▶ _THE PROBLEM_: Send back all of the records, each one exactly as written.

◆ ◆ ◆ ◆ ◆

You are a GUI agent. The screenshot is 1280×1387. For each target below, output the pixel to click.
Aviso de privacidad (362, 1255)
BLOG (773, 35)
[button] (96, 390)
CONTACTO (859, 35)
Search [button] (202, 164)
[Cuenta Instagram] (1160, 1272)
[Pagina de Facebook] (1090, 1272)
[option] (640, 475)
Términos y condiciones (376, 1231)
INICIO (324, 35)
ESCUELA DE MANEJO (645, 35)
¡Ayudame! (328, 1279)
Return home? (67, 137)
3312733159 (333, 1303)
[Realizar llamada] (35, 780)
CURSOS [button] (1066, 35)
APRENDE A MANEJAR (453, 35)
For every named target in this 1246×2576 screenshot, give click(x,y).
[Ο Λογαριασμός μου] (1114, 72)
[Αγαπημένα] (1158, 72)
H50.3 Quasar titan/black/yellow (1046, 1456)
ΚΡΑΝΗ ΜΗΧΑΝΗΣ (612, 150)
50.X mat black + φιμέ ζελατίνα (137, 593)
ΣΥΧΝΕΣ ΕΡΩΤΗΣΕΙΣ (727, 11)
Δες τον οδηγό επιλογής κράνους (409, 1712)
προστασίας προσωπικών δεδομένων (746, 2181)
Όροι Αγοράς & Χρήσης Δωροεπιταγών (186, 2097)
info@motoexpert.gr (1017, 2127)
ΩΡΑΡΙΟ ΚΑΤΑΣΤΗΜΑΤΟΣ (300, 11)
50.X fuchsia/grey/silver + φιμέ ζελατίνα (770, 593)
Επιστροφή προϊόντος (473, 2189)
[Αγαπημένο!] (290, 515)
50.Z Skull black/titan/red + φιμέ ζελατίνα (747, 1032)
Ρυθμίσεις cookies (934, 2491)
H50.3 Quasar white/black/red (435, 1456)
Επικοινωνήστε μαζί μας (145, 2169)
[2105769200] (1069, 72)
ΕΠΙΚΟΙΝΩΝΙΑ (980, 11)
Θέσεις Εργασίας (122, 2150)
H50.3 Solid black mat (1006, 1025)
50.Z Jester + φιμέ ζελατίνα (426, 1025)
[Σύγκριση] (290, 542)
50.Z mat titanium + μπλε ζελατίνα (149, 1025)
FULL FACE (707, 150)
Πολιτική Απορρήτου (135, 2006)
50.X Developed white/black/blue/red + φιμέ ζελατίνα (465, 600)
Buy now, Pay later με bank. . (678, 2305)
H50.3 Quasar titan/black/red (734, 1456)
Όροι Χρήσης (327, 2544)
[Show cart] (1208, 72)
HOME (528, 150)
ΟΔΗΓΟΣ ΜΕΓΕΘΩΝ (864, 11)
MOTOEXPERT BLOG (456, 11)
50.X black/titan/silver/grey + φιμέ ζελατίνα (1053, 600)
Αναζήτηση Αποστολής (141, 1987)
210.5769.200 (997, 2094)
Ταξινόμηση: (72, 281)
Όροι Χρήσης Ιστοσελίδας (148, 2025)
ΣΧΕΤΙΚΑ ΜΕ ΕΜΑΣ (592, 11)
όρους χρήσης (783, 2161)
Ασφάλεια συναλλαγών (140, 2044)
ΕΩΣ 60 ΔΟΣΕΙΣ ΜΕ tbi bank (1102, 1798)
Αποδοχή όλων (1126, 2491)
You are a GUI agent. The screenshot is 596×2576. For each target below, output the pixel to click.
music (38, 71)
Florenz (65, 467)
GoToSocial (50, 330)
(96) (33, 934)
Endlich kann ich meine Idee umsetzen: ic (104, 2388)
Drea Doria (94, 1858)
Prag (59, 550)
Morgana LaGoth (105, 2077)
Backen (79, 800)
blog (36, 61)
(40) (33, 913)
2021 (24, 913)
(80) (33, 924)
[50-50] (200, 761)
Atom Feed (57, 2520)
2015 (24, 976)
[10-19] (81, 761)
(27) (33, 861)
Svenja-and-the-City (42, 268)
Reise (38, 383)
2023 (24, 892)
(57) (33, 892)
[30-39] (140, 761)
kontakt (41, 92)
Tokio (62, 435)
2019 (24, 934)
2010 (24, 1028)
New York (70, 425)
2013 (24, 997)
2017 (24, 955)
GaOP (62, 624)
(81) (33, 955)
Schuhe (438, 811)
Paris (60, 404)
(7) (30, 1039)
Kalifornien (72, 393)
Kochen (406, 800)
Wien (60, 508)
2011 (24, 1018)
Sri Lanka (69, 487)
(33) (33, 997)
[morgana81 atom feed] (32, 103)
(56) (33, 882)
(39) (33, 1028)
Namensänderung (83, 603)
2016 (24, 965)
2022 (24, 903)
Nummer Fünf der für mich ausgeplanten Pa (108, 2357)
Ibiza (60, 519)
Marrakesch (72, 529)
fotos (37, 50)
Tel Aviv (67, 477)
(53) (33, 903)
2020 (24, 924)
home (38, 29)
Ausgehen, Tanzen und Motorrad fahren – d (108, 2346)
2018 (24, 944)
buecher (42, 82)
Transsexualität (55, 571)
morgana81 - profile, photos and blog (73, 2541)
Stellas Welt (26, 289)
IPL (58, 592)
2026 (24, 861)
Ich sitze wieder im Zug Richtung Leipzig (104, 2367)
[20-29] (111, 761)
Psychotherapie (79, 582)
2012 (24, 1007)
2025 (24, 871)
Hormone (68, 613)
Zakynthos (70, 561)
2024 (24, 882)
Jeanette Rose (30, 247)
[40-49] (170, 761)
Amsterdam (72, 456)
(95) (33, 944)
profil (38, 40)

◆ ◆ ◆ ◆ ◆

▶ _SOLUTION TO THE PROBLEM_:
You are a GUI agent. The screenshot is 1280×1387. For each target below, output the pixel to click.
Aviso de privacidad (362, 1255)
BLOG (773, 35)
[button] (96, 390)
CONTACTO (859, 35)
Search [button] (202, 164)
[Cuenta Instagram] (1160, 1272)
[Pagina de Facebook] (1090, 1272)
[option] (640, 475)
Términos y condiciones (376, 1231)
INICIO (324, 35)
ESCUELA DE MANEJO (645, 35)
¡Ayudame! (328, 1279)
Return home? (67, 137)
3312733159 (333, 1303)
[Realizar llamada] (35, 780)
CURSOS [button] (1066, 35)
APRENDE A MANEJAR (453, 35)
For every named target in this 1246×2576 screenshot, give click(x,y).
[Ο Λογαριασμός μου] (1114, 72)
[Αγαπημένα] (1158, 72)
H50.3 Quasar titan/black/yellow (1046, 1456)
ΚΡΑΝΗ ΜΗΧΑΝΗΣ (612, 150)
50.X mat black + φιμέ ζελατίνα (137, 593)
ΣΥΧΝΕΣ ΕΡΩΤΗΣΕΙΣ (727, 11)
Δες τον οδηγό επιλογής κράνους (409, 1712)
προστασίας προσωπικών δεδομένων (746, 2181)
Όροι Αγοράς & Χρήσης Δωροεπιταγών (186, 2097)
info@motoexpert.gr (1017, 2127)
ΩΡΑΡΙΟ ΚΑΤΑΣΤΗΜΑΤΟΣ (300, 11)
50.X fuchsia/grey/silver + φιμέ ζελατίνα (770, 593)
Επιστροφή προϊόντος (473, 2189)
[Αγαπημένο!] (290, 515)
50.Z Skull black/titan/red + φιμέ ζελατίνα (747, 1032)
Ρυθμίσεις cookies (934, 2491)
H50.3 Quasar white/black/red (435, 1456)
Επικοινωνήστε μαζί μας (145, 2169)
[2105769200] (1069, 72)
ΕΠΙΚΟΙΝΩΝΙΑ (980, 11)
Θέσεις Εργασίας (122, 2150)
H50.3 Solid black mat (1006, 1025)
50.Z Jester + φιμέ ζελατίνα (426, 1025)
[Σύγκριση] (290, 542)
50.Z mat titanium + μπλε ζελατίνα (149, 1025)
FULL FACE (707, 150)
Πολιτική Απορρήτου (135, 2006)
50.X Developed white/black/blue/red + φιμέ ζελατίνα (465, 600)
Buy now, Pay later με bank. . (678, 2305)
H50.3 Quasar titan/black/red (734, 1456)
Όροι Χρήσης (327, 2544)
[Show cart] (1208, 72)
HOME (528, 150)
ΟΔΗΓΟΣ ΜΕΓΕΘΩΝ (864, 11)
MOTOEXPERT BLOG (456, 11)
50.X black/titan/silver/grey + φιμέ ζελατίνα (1053, 600)
Αναζήτηση Αποστολής (141, 1987)
210.5769.200 (997, 2094)
Ταξινόμηση: (72, 281)
Όροι Χρήσης Ιστοσελίδας (148, 2025)
ΣΧΕΤΙΚΑ ΜΕ ΕΜΑΣ (592, 11)
όρους χρήσης (783, 2161)
Ασφάλεια συναλλαγών (140, 2044)
ΕΩΣ 60 ΔΟΣΕΙΣ ΜΕ tbi bank (1102, 1798)
Αποδοχή όλων (1126, 2491)
You are a GUI agent. The screenshot is 596×2576. For each target below, output the pixel to click.
music (38, 71)
Florenz (65, 467)
GoToSocial (50, 330)
(96) (33, 934)
Endlich kann ich meine Idee umsetzen: ic (104, 2388)
Drea Doria (94, 1858)
Prag (59, 550)
Morgana LaGoth (105, 2077)
Backen (79, 800)
blog (36, 61)
(40) (33, 913)
2021 (24, 913)
(80) (33, 924)
[50-50] (200, 761)
Atom Feed (57, 2520)
2015 (24, 976)
[10-19] (81, 761)
(27) (33, 861)
Svenja-and-the-City (42, 268)
Reise (38, 383)
2023 (24, 892)
(57) (33, 892)
[30-39] (140, 761)
kontakt (41, 92)
Tokio (62, 435)
2019 (24, 934)
2010 (24, 1028)
New York (70, 425)
2013 (24, 997)
2017 (24, 955)
GaOP (62, 624)
(81) (33, 955)
Schuhe (438, 811)
Paris (60, 404)
(7) (30, 1039)
Kalifornien (72, 393)
Kochen (406, 800)
Wien (60, 508)
2011 (24, 1018)
Sri Lanka (69, 487)
(33) (33, 997)
[morgana81 atom feed] (32, 103)
(56) (33, 882)
(39) (33, 1028)
Namensänderung (83, 603)
2016 (24, 965)
2022 (24, 903)
Nummer Fünf der für mich ausgeplanten Pa (108, 2357)
Ibiza (60, 519)
Marrakesch (72, 529)
fotos (37, 50)
Tel Aviv (67, 477)
(53) (33, 903)
2020 (24, 924)
home (38, 29)
Ausgehen, Tanzen und Motorrad fahren – d (108, 2346)
2018 (24, 944)
buecher (42, 82)
Transsexualität (55, 571)
morgana81 - profile, photos and blog (73, 2541)
Stellas Welt (26, 289)
IPL (58, 592)
2026 (24, 861)
Ich sitze wieder im Zug Richtung Leipzig (104, 2367)
[20-29] (111, 761)
Psychotherapie (79, 582)
2012 (24, 1007)
2025 (24, 871)
Hormone (68, 613)
Zakynthos (70, 561)
2024 (24, 882)
Jeanette Rose (30, 247)
[40-49] (170, 761)
Amsterdam (72, 456)
(95) (33, 944)
profil (38, 40)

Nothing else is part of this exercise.